┌────────
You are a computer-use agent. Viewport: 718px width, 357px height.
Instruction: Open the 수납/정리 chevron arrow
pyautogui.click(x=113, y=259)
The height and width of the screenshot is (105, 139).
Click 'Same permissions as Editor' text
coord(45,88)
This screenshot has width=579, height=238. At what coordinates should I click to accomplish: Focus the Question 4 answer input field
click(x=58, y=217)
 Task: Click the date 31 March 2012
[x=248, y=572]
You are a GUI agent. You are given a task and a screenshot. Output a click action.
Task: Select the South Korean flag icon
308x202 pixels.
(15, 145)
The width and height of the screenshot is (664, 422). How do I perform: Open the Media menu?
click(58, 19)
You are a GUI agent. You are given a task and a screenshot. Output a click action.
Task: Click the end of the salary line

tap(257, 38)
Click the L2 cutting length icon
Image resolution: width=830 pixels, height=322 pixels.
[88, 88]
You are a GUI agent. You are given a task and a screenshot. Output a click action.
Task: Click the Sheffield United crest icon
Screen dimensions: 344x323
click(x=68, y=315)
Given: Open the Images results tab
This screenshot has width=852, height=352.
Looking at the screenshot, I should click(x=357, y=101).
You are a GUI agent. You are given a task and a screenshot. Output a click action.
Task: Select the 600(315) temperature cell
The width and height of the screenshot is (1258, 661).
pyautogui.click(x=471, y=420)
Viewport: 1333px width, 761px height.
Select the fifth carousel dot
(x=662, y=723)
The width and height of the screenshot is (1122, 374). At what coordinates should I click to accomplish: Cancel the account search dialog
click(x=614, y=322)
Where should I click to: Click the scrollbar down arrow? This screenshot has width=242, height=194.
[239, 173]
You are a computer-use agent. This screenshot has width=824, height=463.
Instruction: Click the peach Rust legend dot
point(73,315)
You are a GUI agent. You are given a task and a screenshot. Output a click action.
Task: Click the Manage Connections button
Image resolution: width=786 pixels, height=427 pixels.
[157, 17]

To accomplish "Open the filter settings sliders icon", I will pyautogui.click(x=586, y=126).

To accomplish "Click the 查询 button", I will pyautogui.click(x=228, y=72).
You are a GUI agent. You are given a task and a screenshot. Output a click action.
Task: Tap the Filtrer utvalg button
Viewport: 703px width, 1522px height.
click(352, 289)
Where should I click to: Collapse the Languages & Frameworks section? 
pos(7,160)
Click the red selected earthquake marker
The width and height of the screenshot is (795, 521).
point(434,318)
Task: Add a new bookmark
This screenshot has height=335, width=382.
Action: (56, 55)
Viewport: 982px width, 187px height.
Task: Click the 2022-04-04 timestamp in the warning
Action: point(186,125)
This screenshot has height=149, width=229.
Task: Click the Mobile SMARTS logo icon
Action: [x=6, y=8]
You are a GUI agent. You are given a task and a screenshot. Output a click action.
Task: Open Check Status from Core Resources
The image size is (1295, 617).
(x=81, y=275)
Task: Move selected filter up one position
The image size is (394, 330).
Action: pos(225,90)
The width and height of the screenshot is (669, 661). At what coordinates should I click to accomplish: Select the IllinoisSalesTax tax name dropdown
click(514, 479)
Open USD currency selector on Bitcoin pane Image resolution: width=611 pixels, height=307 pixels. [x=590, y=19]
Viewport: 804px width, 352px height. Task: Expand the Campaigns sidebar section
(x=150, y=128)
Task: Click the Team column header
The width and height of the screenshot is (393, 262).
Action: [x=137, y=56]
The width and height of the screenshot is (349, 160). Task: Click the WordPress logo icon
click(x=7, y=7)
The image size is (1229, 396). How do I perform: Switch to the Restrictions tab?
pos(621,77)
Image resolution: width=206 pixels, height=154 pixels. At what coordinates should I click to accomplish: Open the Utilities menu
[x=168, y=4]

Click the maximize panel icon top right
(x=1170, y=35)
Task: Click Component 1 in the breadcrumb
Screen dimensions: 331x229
└────────
◆ **EXERCISE DESCRIPTION**:
Set the whole listing down again, unchanged.

◆ **ANSWER TO THE EXERCISE**:
You are a computer-use agent. Viewport: 718px width, 357px height.
Instruction: Open the 수납/정리 chevron arrow
pyautogui.click(x=113, y=259)
The height and width of the screenshot is (105, 139).
Click 'Same permissions as Editor' text
coord(45,88)
This screenshot has width=579, height=238. At what coordinates should I click to accomplish: Focus the Question 4 answer input field
click(x=58, y=217)
 Task: Click the date 31 March 2012
[x=248, y=572]
You are a GUI agent. You are given a task and a screenshot. Output a click action.
Task: Select the South Korean flag icon
308x202 pixels.
(15, 145)
The width and height of the screenshot is (664, 422). How do I perform: Open the Media menu?
click(58, 19)
You are a GUI agent. You are given a task and a screenshot. Output a click action.
Task: Click the end of the salary line

tap(257, 38)
Click the L2 cutting length icon
Image resolution: width=830 pixels, height=322 pixels.
[88, 88]
You are a GUI agent. You are given a task and a screenshot. Output a click action.
Task: Click the Sheffield United crest icon
Screen dimensions: 344x323
click(x=68, y=315)
Given: Open the Images results tab
This screenshot has width=852, height=352.
Looking at the screenshot, I should click(x=357, y=101).
You are a GUI agent. You are given a task and a screenshot. Output a click action.
Task: Select the 600(315) temperature cell
The width and height of the screenshot is (1258, 661).
pyautogui.click(x=471, y=420)
Viewport: 1333px width, 761px height.
Select the fifth carousel dot
(x=662, y=723)
The width and height of the screenshot is (1122, 374). At what coordinates should I click to accomplish: Cancel the account search dialog
click(x=614, y=322)
Where should I click to: Click the scrollbar down arrow? This screenshot has width=242, height=194.
[239, 173]
You are a computer-use agent. This screenshot has width=824, height=463.
Instruction: Click the peach Rust legend dot
point(73,315)
You are a GUI agent. You are given a task and a screenshot. Output a click action.
Task: Click the Manage Connections button
Image resolution: width=786 pixels, height=427 pixels.
[157, 17]

To accomplish "Open the filter settings sliders icon", I will pyautogui.click(x=586, y=126).

To accomplish "Click the 查询 button", I will pyautogui.click(x=228, y=72).
You are a GUI agent. You are given a task and a screenshot. Output a click action.
Task: Tap the Filtrer utvalg button
Viewport: 703px width, 1522px height.
click(352, 289)
Where should I click to: Collapse the Languages & Frameworks section? 
pos(7,160)
Click the red selected earthquake marker
The width and height of the screenshot is (795, 521).
point(434,318)
Task: Add a new bookmark
This screenshot has height=335, width=382.
Action: (56, 55)
Viewport: 982px width, 187px height.
Task: Click the 2022-04-04 timestamp in the warning
Action: point(186,125)
This screenshot has height=149, width=229.
Task: Click the Mobile SMARTS logo icon
Action: [x=6, y=8]
You are a GUI agent. You are given a task and a screenshot. Output a click action.
Task: Open Check Status from Core Resources
The image size is (1295, 617).
(x=81, y=275)
Task: Move selected filter up one position
The image size is (394, 330).
Action: pos(225,90)
The width and height of the screenshot is (669, 661). At what coordinates should I click to accomplish: Select the IllinoisSalesTax tax name dropdown
click(514, 479)
Open USD currency selector on Bitcoin pane Image resolution: width=611 pixels, height=307 pixels. [x=590, y=19]
Viewport: 804px width, 352px height. Task: Expand the Campaigns sidebar section
(x=150, y=128)
Task: Click the Team column header
The width and height of the screenshot is (393, 262).
Action: [x=137, y=56]
The width and height of the screenshot is (349, 160). Task: Click the WordPress logo icon
click(x=7, y=7)
The image size is (1229, 396). How do I perform: Switch to the Restrictions tab?
pos(621,77)
Image resolution: width=206 pixels, height=154 pixels. At what coordinates should I click to accomplish: Open the Utilities menu
[x=168, y=4]

Click the maximize panel icon top right
(x=1170, y=35)
Task: Click Component 1 in the breadcrumb
Screen dimensions: 331x229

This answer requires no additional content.